- Jimmy Jean, Vice-President, Chief Economist and Strategist
Marc-Antoine Dumont, Senior Economist • Florence Jean-Jacobs, Principal Economist
Commodity Trends
Western Canadian Select Is Faring Better than Expected
May 1, 2025
Highlights
- The WTI-WCS spread remained close to US$10 per barrel, as US refiners appear to have absorbed almost the entire 10% US tariff on non-USMCA-compliant Canadian energy exports. We had previously expected Canadian producers to absorb the US tariff, which would have widened the price gap. In addition, according to preliminary data, China bought more Canadian oil to replace imports from the US, which also helped keep the WTI-WCS spread historically narrow. Henry Hub natural gas hasn’t been so lucky, with prices in the United States falling from over US$4.50 per MMBtu at the start of the year to below US$3.00 per MMBtu currently. China has also imposed tariffs of over 100% on US exports. The lack of affordable access to the Chinese market pushed the US natural gas market into overproduction, causing prices to plummet.

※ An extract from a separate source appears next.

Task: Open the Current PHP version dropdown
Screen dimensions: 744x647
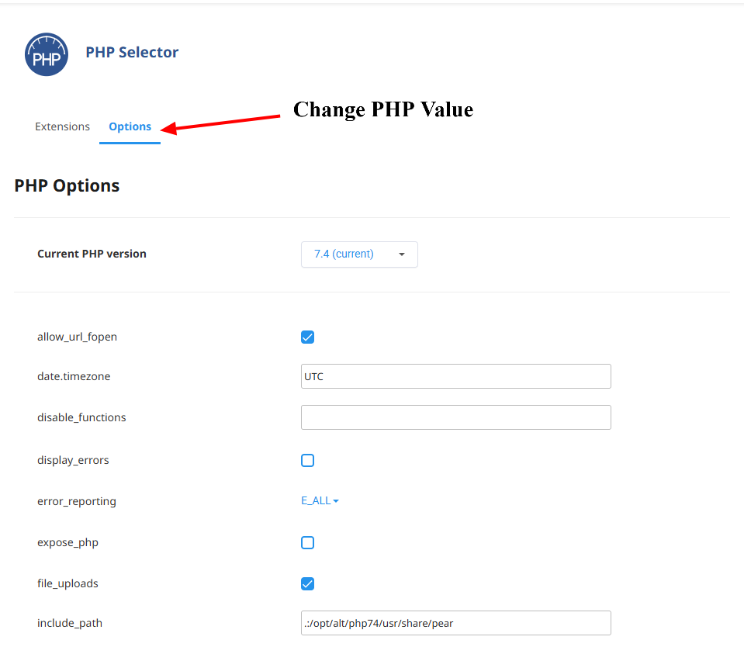Action: 359,254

- We’ve revised our year-end target for West Texas Intermediate (WTI) to US$60 per barrel as we anticipate a recession in Canada and the United States and a global economic slowdown, unless the tariff war comes to a swift and permanent end. OPEC+ also unexpectedly decided to increase its May output by 0.4 million barrels per day—three times more than the group originally planned—which could cause a supply glut. The cartel’s output has now exceeded its target for 14 consecutive months, and Kazakhstan has said it would prioritize national interests over those of OPEC+ when deciding on output levels. We’ll be watching closely for signs of any cracks in the group, which controls 35% of global oil output. Meanwhile demand is surrounded by uncertainty, particularly with respect to air travel. The number of foreign travellers arriving in the United States fell 10% between March 2024 and March 2025. The US tourism industry is also concerned that the situation will get worse due to the trade war and changes in immigration policy.

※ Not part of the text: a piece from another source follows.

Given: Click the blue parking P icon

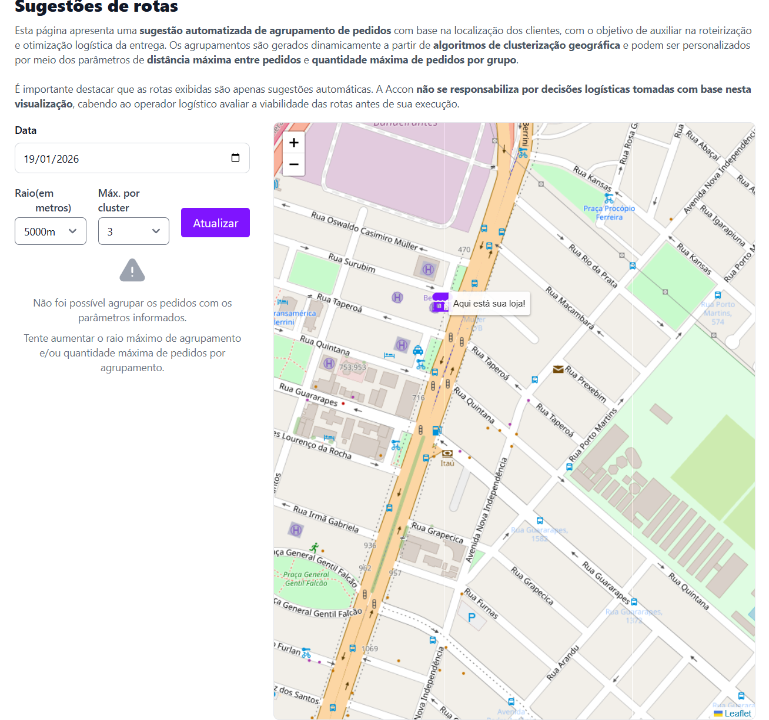Looking at the screenshot, I should coord(472,617).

- As expected, base metal prices have fallen since March as the effects of the economic frontloading have dissipated. We expect prices to edge down in the coming months due to deteriorating economic conditions, although steeper declines are possible. Meanwhile, the price of gold has been moving in the opposite direction, with the trade war and financial instability driving a 7.6% jump since March. Amid the economic turmoil and weakening US dollar, we expect gold to end the year at around US$3,350 per ounce.
- North American softwood lumber prices have fallen from early March’s sudden tariff-induced high and are back at their early-February level. A recent announcement by the U.S. Department of Commerce suggested a major increase in countervailing and anti-dumping duties on Canadian lumber this September. The rate paid by exporters could rise from about 15% to over 30% as a result, further reducing the competitive advantage of Canadian sawmills. We also expect economic activity in the United States to contract in the second and third quarters, slowing the pace of housing starts, dampening lumber demand and putting downward pressure on prices. We cannot rule out further softwood lumber tariff announcements from the US administration in the near future—President Trump alluded to them on April 2—which could trigger renewed price volatility.
- Agricultural commodity prices, which typically depend mainly on seeding intentions and the impact of weather on crops, are also likely to be influenced by geopolitical factors over the coming year. The grain and oilseed price scenario is fairly balanced, and the weather in the US Midwest will be a determining factor in the coming months. China will look increasingly to Brazil for its soybean imports given the prohibitive 125% tariff in place on US soybeans. A recent report from the U.S. Department of Agriculture indicated lower demand for wheat, particularly from China. More limited global supply and geopolitical uncertainty could help keep urea prices high, but that will also depend on China’s exports of this nitrogen fertilizer, which have declined in recent months.